【BZOJ2049】[SDOI2008] Cave 洞穴勘测(LCT维护连通性)

点此看题面

大致题意:\(n\)个洞穴,\(3\)种操作:连一条边,删一条边,询问两点是否联通。

\(LCT\)维护连通性

这道题应该是\(LCT\)动态维护连通性的一道模板题。

考虑将\(x\)\(y\)连边时,我们就在\(LCT\)\(Link(x,y)\)

同理,\(x\)\(y\)断边时,就\(Cut(x,y)\)

询问连通性时,只要判断\(FindRoot(x)\)\(FindRoot(y)\)是否相等即可。

代码

#include<bits/stdc++.h> 
#define N 10000 
#define swap(x,y) (x^=y^=x^=y) 
using namespace std; 
int n; 
class Class_FIO 
{ 
    private: 
        #define Fsize 100000 
        #define tc() (A==B&&(B=(A=Fin)+fread(Fin,1,Fsize,stdin),A==B)?EOF:*A++)

**练习题目**:
1. 根据这篇洞穴勘测题解，用一到三句话说明连边、断边和询问连通性这三种操作各自在LCT中怎样实现。
2. 把这篇洞穴勘测题解中以“大致题意”开头的段落改写成条目列表，保留其中的主要信息。
3. 请从这篇洞穴勘测题解停下的地方接着续写。
这份材料来自另一个出处。

**数据摘录**:
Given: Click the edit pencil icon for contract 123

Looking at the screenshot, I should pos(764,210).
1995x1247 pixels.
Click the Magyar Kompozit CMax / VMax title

**参考答案**:
1. 连接x与y时，在LCT中执行Link(x,y)；断开x与y之间的边时，执行Cut(x,y)。询问两点是否连通时，只需判断FindRoot(x)与FindRoot(y)是否相等。

2.
- 共有n个洞穴
- 操作一：连一条边
- 操作二：删一条边
- 操作三：询问两点是否联通

3.
        char ch,*A,*B,Fin[Fsize]; 
    public: 
        Class_FIO() {A=B=Fin;} 
        inline void read(int &x) {x=0;while(!isdigit(ch=tc()));while(x=(x<<3)+(x<<1)+(ch&15),isdigit(ch=tc()));} 
        inline void reads(string &x) {x="";while(isspace(ch=tc()));while(x+=ch,!isspace(ch=tc()));} 
}F; 
class Class_LCT//LCT模板
{ 
    private: 
        #define LCT_SIZE N 
        #define Rever(x) (swap(node[x].Son[0],node[x].Son[1]),node[x].Rev^=1) 
        #define PushDown(x) (node[x].Rev&&(Rever(node[x].Son[0]),Rever(node[x].Son[1]),node[x].Rev=0)) 
        #define Which(x) (node[node[x].Father].Son[1]==x) 
        #define Connect(x,y,d) (node[node[x].Father=y].Son[d]=x) 
        #define IsRoot(x) (node[node[x].Father].Son[0]^x&&node[node[x].Father].Son[1]^x) 
        #define MakeRoot(x) (Access(x),Splay(x),Rever(x)) 
        int Stack[LCT_SIZE+5]; 
        struct Tree 
        { 
            int Father,Rev,Son[2]; 
        }node[LCT_SIZE+5]; 
        inline void Rotate(int x)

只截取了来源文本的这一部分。